The trail runs on a 12-foot asphalt path from the Basin Street trailhead near Louis Armstrong Park, through the Tremé and Lafitte neighborhoods, past native plant meadows and bioswales filled with Louisiana iris and water-tolerant grasses, to its western terminus near the Alexander Street entrance to City Park. A bosque of bald cypress trees marks the historic alignment of the old canal.
The weekly Thursday Mid-City Crescent City Farmers Market happens at the Greenway Plaza near Bayou St. John. Permanent public art installations dot the path, including a 17-foot-tall metal sculpture by William Nemitoff and an interactive prayer-wheel installation by Michel Varisco that marks three historic periods of the Mississippi River. The trail is lit at night, ADA accessible throughout, and open 24 hours. Free.
The Big Lake Loop, City Park

City Park holds the world’s largest collection of mature live oaks, some estimated at 600 to 900 years old. Most visitors see the southern section around the museum and the botanical garden, but the northern end of the park, around Big Lake and Couturie Forest, is where the landscape opens into something closer to a managed wetland preserve.

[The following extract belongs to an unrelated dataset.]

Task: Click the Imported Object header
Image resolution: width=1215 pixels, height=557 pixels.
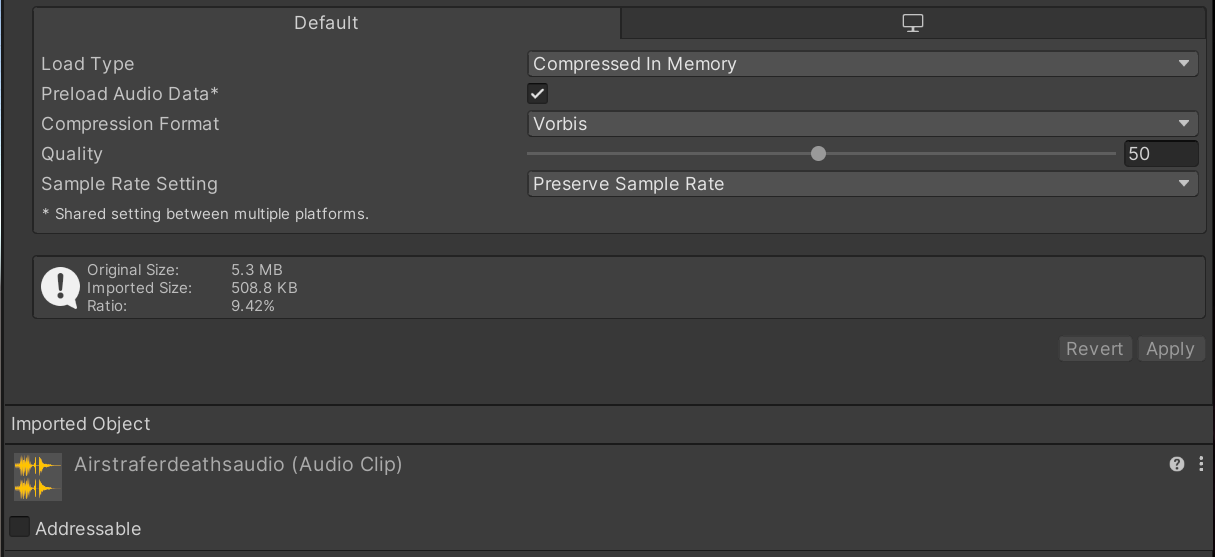Action: 81,424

The paved loop around Big Lake runs roughly 1.5 miles through a canopy of live oaks and past the park’s fishing lagoon system, with egrets, herons, anhingas, and roseate spoonbills working the shallows throughout the year. The path connects to the perimeter of Couturie Forest, the 60-acre woodland covered elsewhere in this guide, where the birding intensifies along the one-mile trail through eight distinct ecosystems. Interpretive signs explain the park’s post-Katrina tree restoration, which added over 6,500 native trees after the 2005 flooding.
The combination of the lakeside loop and the Couturie trail system gives you roughly three miles of easy, flat walking through the densest concentration of native habitat inside the city limits. Enter from Dreyfous Drive near the park’s north entrance or from Harrison Avenue into Couturie. Free. Open daily.

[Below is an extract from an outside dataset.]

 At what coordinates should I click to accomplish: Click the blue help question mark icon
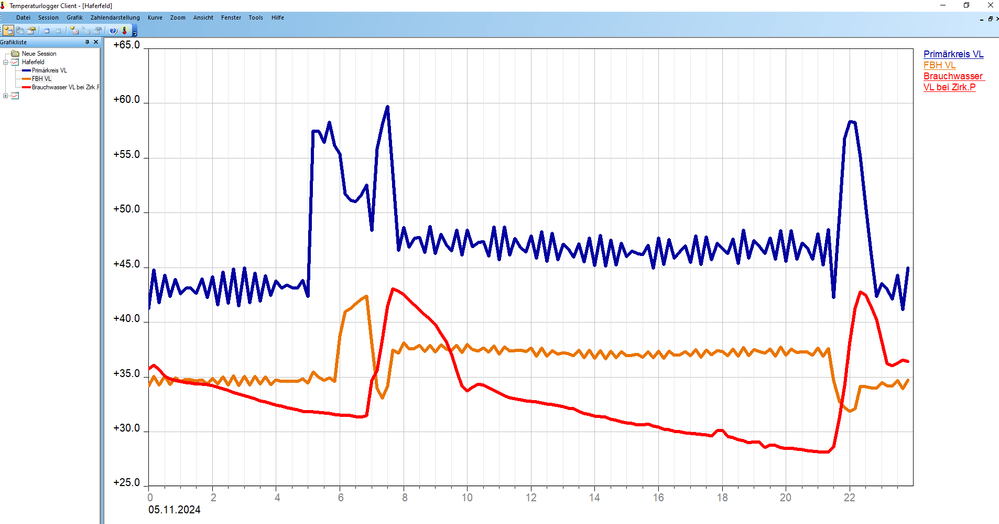113,30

Barataria Preserve, Jean Lafitte National Historical Park

The pirate Jean Lafitte used this swamp as his smuggling headquarters in the early 19th century because it was genuinely impenetrable to outsiders. Today, the Barataria Preserve is a 26,000-acre unit of Jean Lafitte National Historical Park, roughly 17 miles south of downtown New Orleans in Marrero, and it is the most direct way to walk inside the Mississippi River Delta without a boat.
Nine miles of trails thread through the preserve’s mix of bottomland hardwood forest, cypress-tupelo swamp, bayou, and freshwater marsh. The Bayou Coquille Trail is the most accessible and most productive starting point: it begins in hardwood forest, transitions through cypress swamp over boardwalk, and ends at a marsh overlook where wading birds work the shallows and hawks soar above. The habitat shift from forest to swamp to open marsh happens within a single 1.9-mile round trip.
Over 300 bird species have been documented here across all seasons. Alligators are a regular sighting on the boardwalk year-round. Deer, nutria, and barred owls are frequent in the early morning. The preserve’s visitor center shows an orientation film, staffs daily ranger programs including guided walks and canoe treks, and runs a Junior Ranger program for children.
Admission is free. Parking is free. The preserve is at 6588 Barataria Boulevard in Marrero; take the Westbank Expressway from New Orleans. Bug spray is mandatory from March through October. Go in the morning.